We know that equality between the sexes is far from reach to normalize and effectively imposed on our society, and this from all areas. Many see it again in our pages talking about job discrimination of the mothers, but even the scope of advertising directed to children is not escapes from a look sexist.

Those ads of cleaning products in which the man seldom appear as active subjects, but also when the toys are advertised stereotyped for boys or girls, resulting in sitting behaviors of gender personally annoy me. And I see I’m not the only upset that.

Because, according to the annual report of the Andalusian Observatory which watches over the promotion of equality in advertising messages, toys and games are products that cemented in 2007 the greatest number of complaints by sexist advertising.
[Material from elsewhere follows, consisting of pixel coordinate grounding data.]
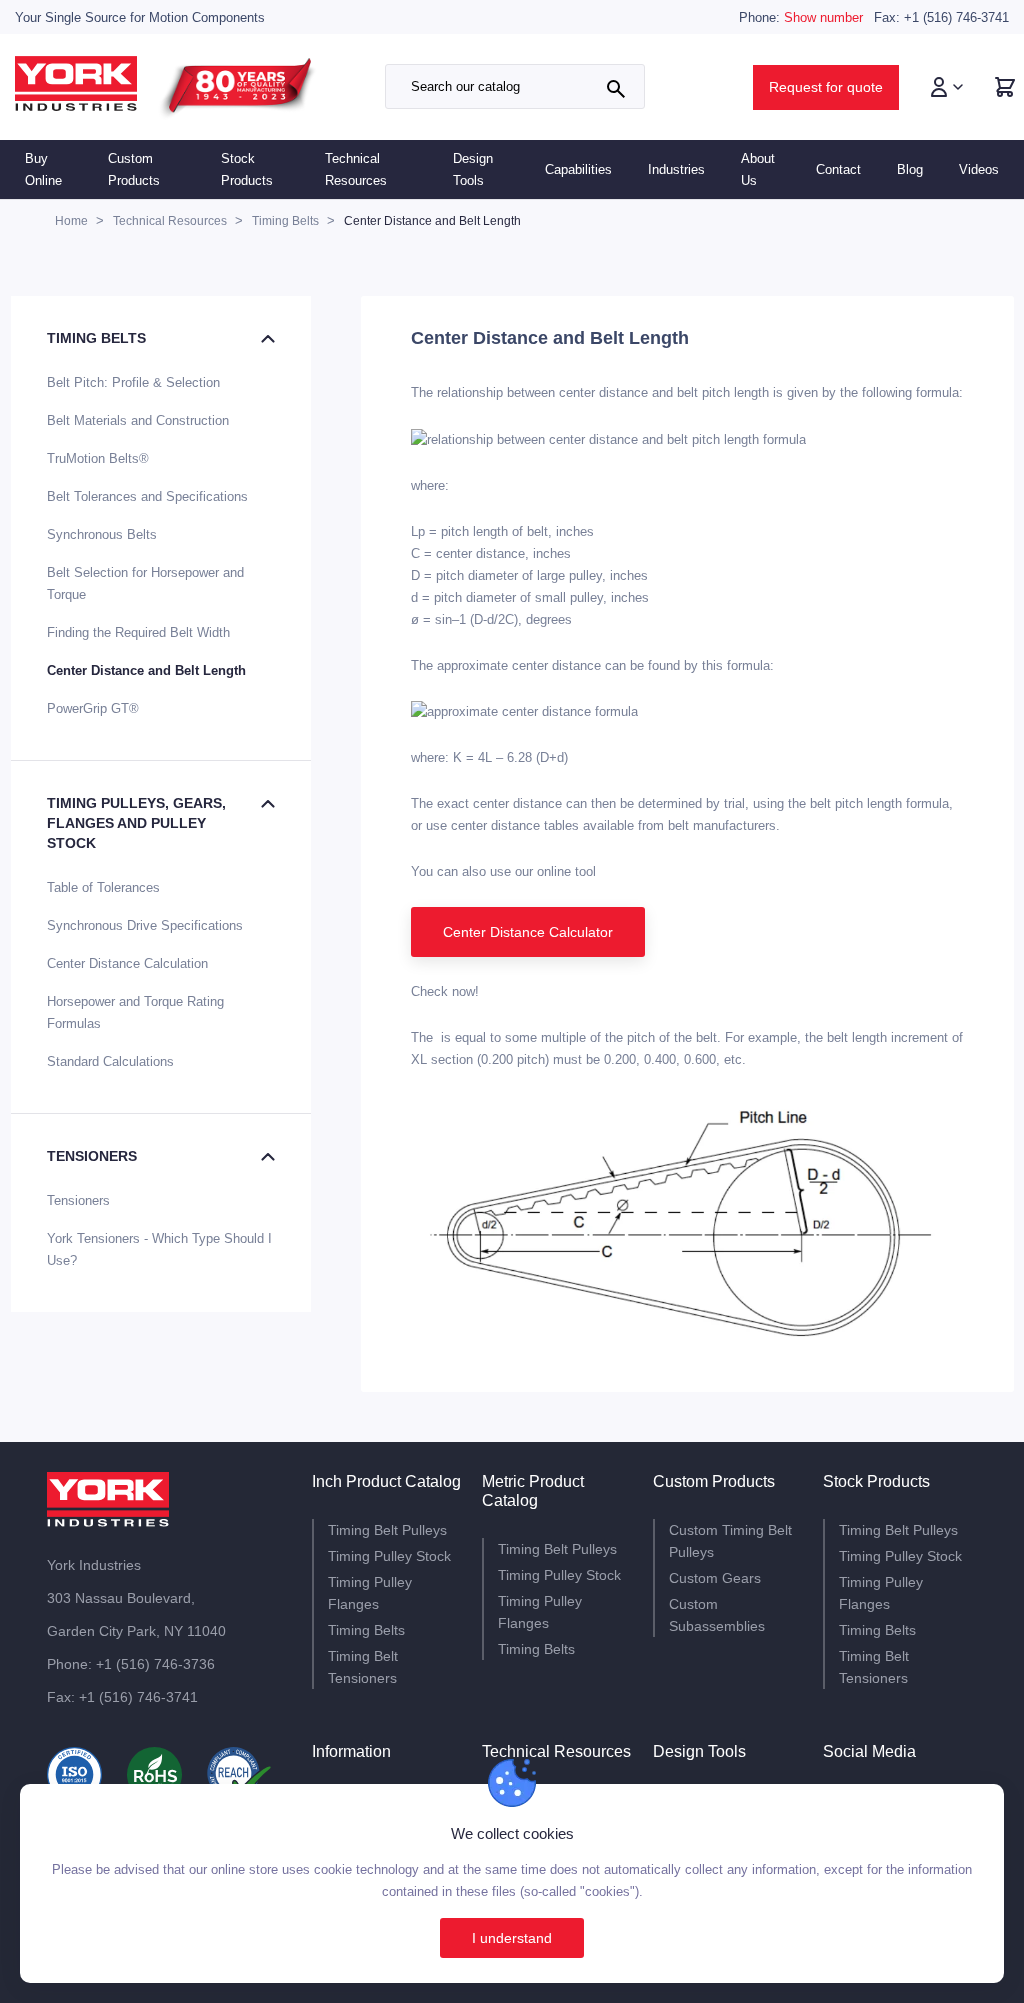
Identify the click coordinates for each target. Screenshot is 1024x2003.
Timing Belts (96, 338)
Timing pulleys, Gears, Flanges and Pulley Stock (136, 823)
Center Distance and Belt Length (146, 670)
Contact (838, 169)
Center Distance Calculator (528, 932)
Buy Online (43, 169)
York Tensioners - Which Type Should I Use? (159, 1249)
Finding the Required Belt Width (138, 632)
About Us (758, 169)
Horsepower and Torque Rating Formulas (135, 1012)
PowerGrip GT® (93, 708)
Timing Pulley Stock (389, 1556)
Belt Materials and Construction (138, 420)
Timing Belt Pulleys (387, 1530)
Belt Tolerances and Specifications (147, 496)
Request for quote (826, 87)
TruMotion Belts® (98, 458)
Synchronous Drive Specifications (145, 925)
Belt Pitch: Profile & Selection (133, 382)
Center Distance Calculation (127, 963)
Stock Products (247, 169)
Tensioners (92, 1156)
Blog (910, 169)
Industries (676, 169)
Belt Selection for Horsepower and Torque (145, 583)
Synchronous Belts (102, 534)
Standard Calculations (110, 1061)
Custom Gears (715, 1578)
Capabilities (578, 169)
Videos (979, 169)
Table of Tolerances (103, 887)
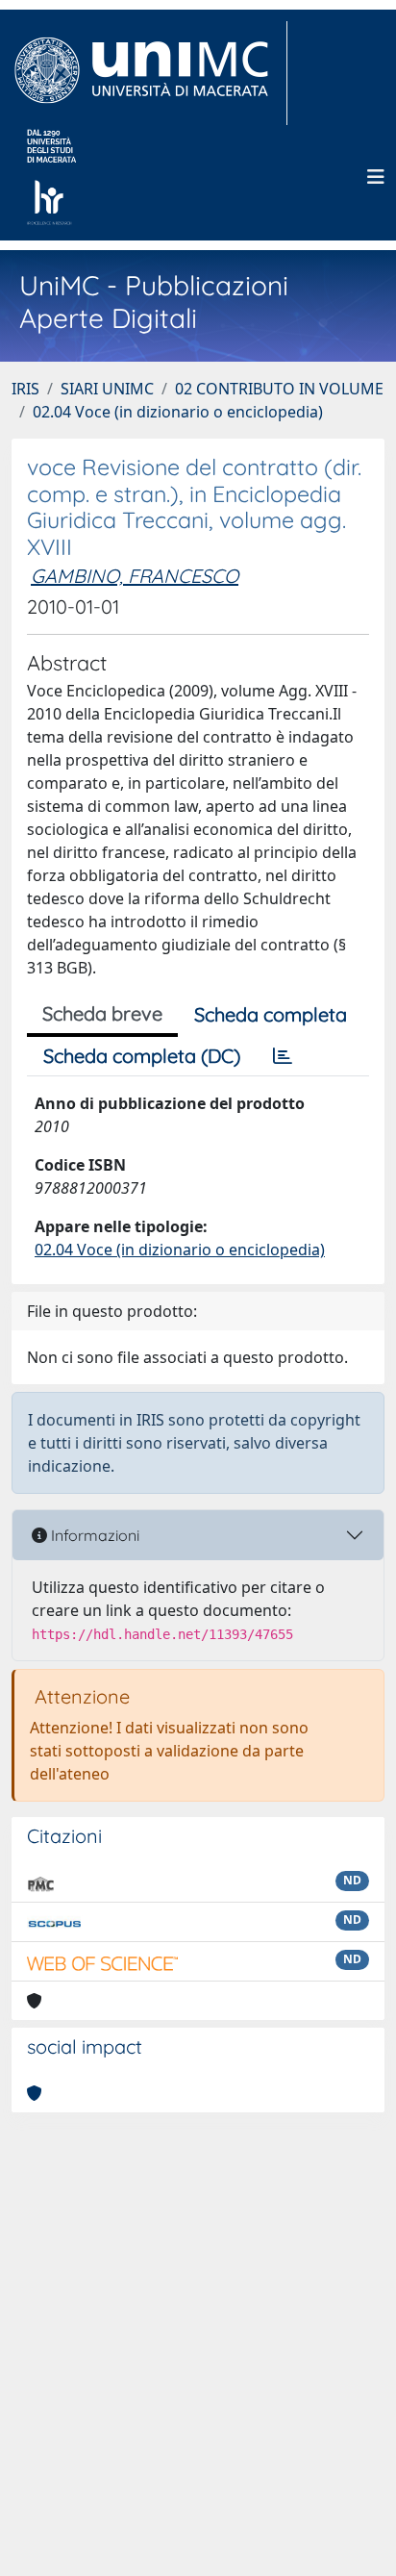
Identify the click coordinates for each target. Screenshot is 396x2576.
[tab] (283, 1056)
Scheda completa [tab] (270, 1014)
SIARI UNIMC (107, 388)
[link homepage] (149, 73)
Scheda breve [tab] (102, 1013)
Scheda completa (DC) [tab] (141, 1056)
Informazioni (93, 1535)
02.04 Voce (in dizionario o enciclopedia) (178, 411)
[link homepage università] (51, 177)
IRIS (25, 388)
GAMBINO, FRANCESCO (134, 576)
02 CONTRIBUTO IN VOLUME (279, 388)
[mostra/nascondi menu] (375, 177)
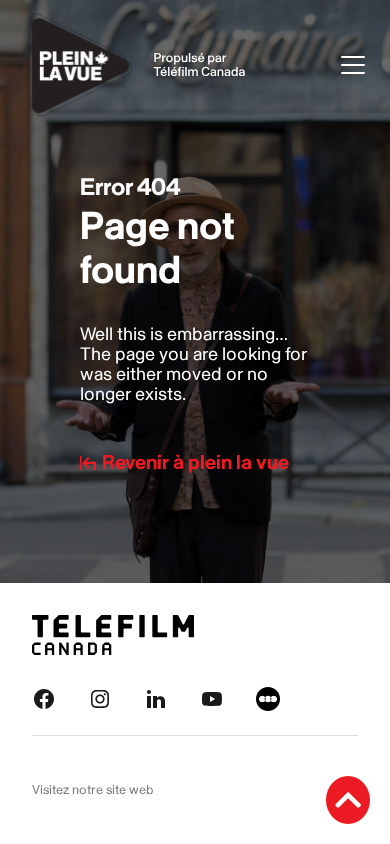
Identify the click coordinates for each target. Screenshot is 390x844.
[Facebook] (44, 698)
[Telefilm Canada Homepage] (113, 634)
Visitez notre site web (93, 790)
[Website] (268, 698)
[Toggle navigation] (352, 65)
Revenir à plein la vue (195, 463)
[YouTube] (212, 698)
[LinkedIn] (156, 698)
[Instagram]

The number of complaints, in addition, increased by 13% over the previous year.

Many toys in (especially television) advertising transmit, through its use, roles or content sexist stereotypes. The dolls with the girls, cars with children. Cleaning with girls, games of construction with the children, etc, etc..

The sad ranking is led by the Spanish division of Mattel, that it encompasses products reported as Miracle Baby Doll or Barbie in the 12 Dancing Princesses. Polly or Nenuco not get rid of stereotypes. In addition, in ads, transverse mode, usually seen mothers as supervisor and responsible for family education, while the figure of the father often go unnoticed.

Is not a trivial matter: the advertising bombardment that children receive (all, but they are most vulnerable) instills little by little those images sexist going to be seen as a natural.

Everyone can participate in these ads that seem discriminatory to us allegations. The Andalusian Observatory of advertising not sexist presents on its website a form that you can complete and send online to bring our complaints.

Many will not fall on deaf ears: after receiving the complaints, the Instituto Andaluz de la Mujer, on whom depends the Observatory contacted 127 companies, of which 25 percent pledged to modify or withdraw the campaigns. This begins to change is, therefore, in the hands of all.